ただ頷く存在として他者が描かれるとき
 
 
 ある会にて、自分が担当して話す機会がありました。入念に準備をして、佳境にはいりかけたとき、胸の奥でぞわぞわしたものを感じました。「また、やらかした!」と思いました。準備したものがガチガチで、力任せで、聞き手の人たちの頭上をグルグル回っているようでした。司会者に休憩をお願いして、仕切直しをしました。
 
 「お説、ごもっとも」状態だったと思います。少しも心に響かない、聞き手は「ごもっとも」としながら引いているわけです。
 
 失敗談を教訓にしながら紐解いていきますと、植松容疑者が犯行前にとっていた言動にコレに似たものがあったと思います。
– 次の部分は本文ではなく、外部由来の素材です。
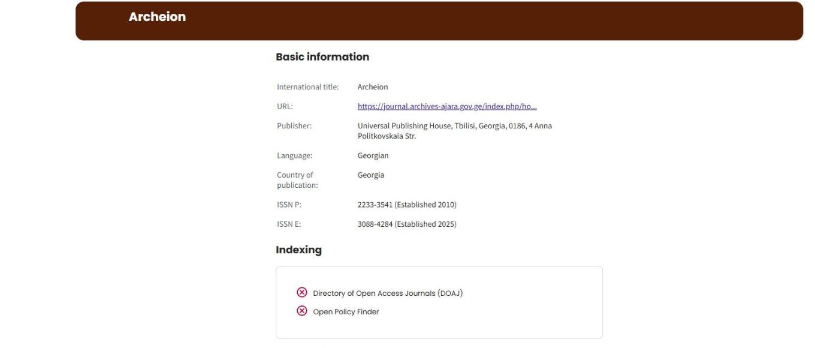
Task: Click the Indexing section heading
Action: tap(298, 250)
 「障害者なんて、社会のお荷物なんだ」と言う植松容疑者に対して、周囲は引いたでしょう。しかし、彼はそこで停止もUターンもせずに、「お説」を重ねていったのではないかと思います。そのとき、聞き手は彼の頭の中でウンウン、ナールホドと肯く存在としてだけ描かれていたのではないかと思います。
 
 彼の「お説」を誰かが難じれば彼の口調は熱を帯び、やがてドン引きする空気に幕が降りて誰も居なくなると、「誰もわかっちゃいないんだ」とつぶやく・・・。
 
 もし、そうだとすれば、「障害者なんて・・・」という目線と、「お説」を聞く「あいつらなんか・・・」という目線と、2つの目線の高さはとても似たものになると思います。